In Pakistan, the media trades in the currency of sensation on a daily basis. Scandal, innuendo and a voyeuristic streak characterise the predatory media’s spotlighting of popular — or controversial — figures. The appeal is further elevated with figures like Imran Khan, Sheikh Rashid, Bilawal Bhutto, Meera and Shahid Afridi, to name a few, who serve as equal targets of fascination and derision — or who generate extreme sentiments for virtually everything they say or do — for media’s audiences. For most such figures, media keeps their projects of peerage alive and in turn benefits from profits made by selling its scandal-obsessed consumers to its advertisers.
In this sense, the media and these ‘star personages’ are tied in a consensual symbiotic relationship that serves the interest of both parties — giving media the audiences it needs to boost its advertising revenues and giving audiences to the personages to keep them ‘newsbyte relevant’ to advance their public careers. And because of the Darwinian nature of Pakistan’s ultra-competitive current affairs media, sensation is now often manufactured to retain the critical mass of its captive audiences if these personages start to wane at times with their public roles. The media space staging this spectacle extends to cyberspace too where the consumer-advertiser model is more diffuse but deals in numbers of people on a scale higher than that of electronic and print media combined.
But something strange has happened in the case of Qandeel Baloch, a small-town girl who rose to astonishing levels of recognition in this big country by capturing and retaining attention of audiences across formidable class, social and cultural divides. All this through her sheer bravado at defying tradition and by forcing people to look at their own hypocrisies in her aim to transcend over all social and cultural barriers. Her relatively short career span as a public figure — just a few years in active spotlight — has come to match, if not exceed, the power to keep audiences captive by even people with a much more powerful pedigree that she could ever boast of and who have been at the game for many more years than she had.
Qandeel’s murder — in the name of ‘honour’ at the hands of her own brother — has generated a socio-cultural shockwave that is refusing to subside. An astonishing number of articles, features, commentaries, analyses and opinion continue to be published, broadcast and placed on social media that is rare for even more popular figures than career celebrities. The sheer volume of space — both on conventional and social media — devoted to Qandeel, who she was, what she did and what is the significance of her murder, is shaping up to be a new contour in social discourse around taboos that Pakistani society still refuses to address with finality on the basis of enforcing fundamental rights.

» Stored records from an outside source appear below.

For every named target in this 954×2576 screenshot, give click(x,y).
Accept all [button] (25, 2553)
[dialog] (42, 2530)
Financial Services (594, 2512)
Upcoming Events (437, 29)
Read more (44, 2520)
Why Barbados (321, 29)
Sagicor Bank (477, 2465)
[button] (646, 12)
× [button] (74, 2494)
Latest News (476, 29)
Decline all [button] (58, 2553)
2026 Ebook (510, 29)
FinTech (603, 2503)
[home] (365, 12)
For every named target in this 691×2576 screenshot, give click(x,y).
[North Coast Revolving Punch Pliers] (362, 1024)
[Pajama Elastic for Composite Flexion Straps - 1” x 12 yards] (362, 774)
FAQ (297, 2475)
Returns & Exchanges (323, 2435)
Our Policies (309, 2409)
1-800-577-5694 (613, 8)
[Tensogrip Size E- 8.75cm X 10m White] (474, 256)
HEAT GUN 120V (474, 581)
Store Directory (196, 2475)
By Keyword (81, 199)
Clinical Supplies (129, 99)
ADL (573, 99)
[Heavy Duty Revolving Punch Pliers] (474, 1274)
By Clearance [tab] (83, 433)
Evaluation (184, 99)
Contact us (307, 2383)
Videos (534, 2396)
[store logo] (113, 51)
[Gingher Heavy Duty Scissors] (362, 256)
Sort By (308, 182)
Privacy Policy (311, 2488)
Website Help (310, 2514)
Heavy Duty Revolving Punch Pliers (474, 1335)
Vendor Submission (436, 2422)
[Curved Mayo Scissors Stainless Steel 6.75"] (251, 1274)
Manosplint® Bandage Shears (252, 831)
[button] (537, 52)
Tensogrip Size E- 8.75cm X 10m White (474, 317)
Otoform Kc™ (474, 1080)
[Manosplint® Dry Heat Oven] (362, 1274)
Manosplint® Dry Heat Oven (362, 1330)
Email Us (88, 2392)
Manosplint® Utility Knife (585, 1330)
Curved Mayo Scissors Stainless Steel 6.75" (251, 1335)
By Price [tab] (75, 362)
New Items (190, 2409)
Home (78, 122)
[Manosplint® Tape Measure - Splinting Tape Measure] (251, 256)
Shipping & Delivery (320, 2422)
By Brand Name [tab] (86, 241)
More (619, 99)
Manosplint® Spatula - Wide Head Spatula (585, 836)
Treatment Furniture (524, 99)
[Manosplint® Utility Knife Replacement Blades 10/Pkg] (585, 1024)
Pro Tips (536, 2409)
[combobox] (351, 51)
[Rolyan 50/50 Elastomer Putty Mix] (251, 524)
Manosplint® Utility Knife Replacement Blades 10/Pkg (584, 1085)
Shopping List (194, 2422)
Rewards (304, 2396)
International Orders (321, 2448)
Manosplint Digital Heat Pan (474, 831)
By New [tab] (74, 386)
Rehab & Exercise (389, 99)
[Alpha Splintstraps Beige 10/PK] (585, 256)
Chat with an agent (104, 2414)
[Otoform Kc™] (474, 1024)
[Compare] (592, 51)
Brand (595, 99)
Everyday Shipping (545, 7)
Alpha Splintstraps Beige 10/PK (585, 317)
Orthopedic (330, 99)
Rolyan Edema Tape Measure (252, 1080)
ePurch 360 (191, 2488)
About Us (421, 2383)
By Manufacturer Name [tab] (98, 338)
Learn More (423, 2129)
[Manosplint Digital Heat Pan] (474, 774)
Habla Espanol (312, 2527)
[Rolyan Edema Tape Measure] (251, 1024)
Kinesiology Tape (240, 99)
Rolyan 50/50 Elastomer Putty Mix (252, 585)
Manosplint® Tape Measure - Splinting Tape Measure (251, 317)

For one, while her murder for ‘honour’ by a family member is hardly a new phenomenon in Pakistan — indeed several high-profile cases in 2016 alone have emerged in Sindh, Punjab and Azad Kashmir that have agitated the media and the state — the Qandeel murder has actually forced the parliament and government into accelerating legislation focused on deterrence and severe response to possible future murders in the name of honour. This alone — an issue leading to tangible policy outcomes — is a testament to what the Qandeel phenomenon signifies in symbolic terms. And this after being murdered.
But perhaps more significantly, Qandeel is emerging from beyond her grave as the conscience of media itself. Introspective perspectives from within media are growing in acknowledging voices from within a broad spectrum of civil society that Qandeel was aided in her needless murder by the media itself. This ‘mea culpa’ is a rare phenomenon and the way a growing number of media practitioners themselves are writing and talking about how the media at times goaded and at others forced Qandeel into adopting postures on issues and events that forced the hand of the more emotional and extremist sections of society into painting her as a target waiting to be hit.
This — the shady role of manufacturing news rather than reporting and dissecting news — has long needed examination in Pakistan’s context. In a country riven by divisions and conflicts, from religious to sectarian, from nationalist to provincial, from ethnic to linguist and from social to economic, how media navigates the tension between its essential function of profit-maker and being the guardian of public interest also ends up seriously influencing how people come to perceive issues and how they end up resolving or exacerbating them.
A few years ago it was Salmaan Taseer’s murder aided in no small part by the media. Now it’s arguably the instance of Qandeel Baloch. Who will be next? There need not be a next if media goes back to the basics of professionalism.